According to Wikipedia (which is always completely infallible) the New York scenes in this movie were set in 1975. During the movie, Tim Robbins' character Jacob exits the subway at Bergen St. and it certainly isn't pretty. I've read that they fixed up an unused and deserted lower section for filming, but regardless they wanted it to feel grungy and dark.

I am assuming this is Jacob's neighborhood stop because immediately after the subway scene he is shown at home. His house isn't a complete hovel but it doesn't come across as nice, either.

Today I happened to think to look up the Bergen St. subway exit, and it appears to be at the intersection of Flatbush Ave and Bergen St which is right between Park Slope and Prospect Heights. All I know of Park Slope is that it's apparently one of NYC's best neighborhoods.

So, my questions become these:

1.) Am I looking at the wrong subway station?
2.) If I am looking at the correct subway station, are the filmmakers implying that Jacob really did exit the subway at (and live in) Park Slope / Prospect Heights? Or do you think they just used Bergen St because the deserted section would make for easier filming, and they expected the average filmgoer not to know where it was anyway?
3.) Was that neighborhood as bad in the mid-1970s as the film leads us to believe? We don't see rampant crime, but it's not pretty: there's trash everywhere, and there certainly aren't white hipster parents jogging with baby strollers and taking their babies to bars.
posted by komara to Media & Arts (15 answers total) 4 users marked this as a favorite
 
1975 is 35 years ago. Huge swathes of New York City have undergone extreme amounts of gentrification between now and then.

Watch any movie filmed in NYC in the 1970s and you can see the difference. Hell, watch Annie Hall or Manhattan or even an early 80s movie like Stranger than Paradise, and you can see vast differences between then and now.
posted by dfriedman at 1:18 PM on April 20, 2010


Best answer: 1) Yes. Judging from the scene in the film, the station was actually this Bergen Street, which the wikipedia article confirms. (Although the train he's shown getting off is a C train, which as far as I know never stopped at that station.)

That said, the filmmakers were probably saying he lived in the Boerum Hill area, which is pretty damn nice now (despite the presence of a couple of housing projects) but was considerably less so in the 70s.
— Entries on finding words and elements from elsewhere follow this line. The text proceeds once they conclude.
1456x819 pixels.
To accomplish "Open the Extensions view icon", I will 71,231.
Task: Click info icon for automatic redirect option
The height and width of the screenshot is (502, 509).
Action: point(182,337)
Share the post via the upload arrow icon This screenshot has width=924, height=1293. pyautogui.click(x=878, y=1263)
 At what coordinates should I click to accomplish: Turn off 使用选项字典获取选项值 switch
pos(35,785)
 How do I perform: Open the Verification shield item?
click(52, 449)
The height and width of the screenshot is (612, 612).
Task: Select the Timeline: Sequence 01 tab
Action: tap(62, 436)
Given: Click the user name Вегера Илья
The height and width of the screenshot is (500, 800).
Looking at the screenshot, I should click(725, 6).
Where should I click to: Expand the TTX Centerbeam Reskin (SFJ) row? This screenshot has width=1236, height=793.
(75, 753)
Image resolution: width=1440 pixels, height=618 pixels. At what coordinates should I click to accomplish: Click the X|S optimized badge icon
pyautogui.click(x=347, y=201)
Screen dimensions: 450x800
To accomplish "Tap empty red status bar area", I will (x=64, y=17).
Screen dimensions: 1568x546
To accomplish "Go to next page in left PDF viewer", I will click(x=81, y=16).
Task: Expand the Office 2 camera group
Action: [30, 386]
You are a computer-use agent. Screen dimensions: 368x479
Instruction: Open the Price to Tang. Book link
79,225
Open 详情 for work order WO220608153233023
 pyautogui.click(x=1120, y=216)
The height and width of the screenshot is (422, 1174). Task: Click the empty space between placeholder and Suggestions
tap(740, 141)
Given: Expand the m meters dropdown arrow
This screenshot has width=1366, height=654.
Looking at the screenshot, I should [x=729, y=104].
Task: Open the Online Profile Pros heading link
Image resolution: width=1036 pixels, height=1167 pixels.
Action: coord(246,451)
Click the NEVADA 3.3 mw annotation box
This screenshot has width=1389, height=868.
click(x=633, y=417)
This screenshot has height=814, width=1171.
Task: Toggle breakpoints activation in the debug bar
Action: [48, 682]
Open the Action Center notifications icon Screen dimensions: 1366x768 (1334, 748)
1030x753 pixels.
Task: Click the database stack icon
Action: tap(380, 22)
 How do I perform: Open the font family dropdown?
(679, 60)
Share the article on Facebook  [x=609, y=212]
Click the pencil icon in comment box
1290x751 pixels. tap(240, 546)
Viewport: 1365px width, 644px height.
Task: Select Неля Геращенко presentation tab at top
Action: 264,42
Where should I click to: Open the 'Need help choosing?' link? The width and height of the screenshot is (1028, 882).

Read Jonathan Lethem's Fortress of Solitude for a portrayal of what that neighborhood was like in the 70s.
posted by Nothing... and like it at 1:25 PM on April 20, 2010


Watch any movie filmed in NYC in the 1970s and you can see the difference.

There's a shot-by-shot comparison of 1976 vs 2009 NYC from the film Taxi Driver here.
posted by burnmp3s at 1:26 PM on April 20, 2010 [1 favorite]


1975 was the beginning of the financial crisis in NYC. 1977 was the blackout. And in the 70s heroin was cheap and plentiful.

New York was a different city back then.
posted by Pirate-Bartender-Zombie-Monkey at 1:32 PM on April 20, 2010 [1 favorite]


Response by poster: Nothing... and like it: Thanks! That book looks interesting and I may have to pick it up soon. Also I appreciate the confirmation on the station.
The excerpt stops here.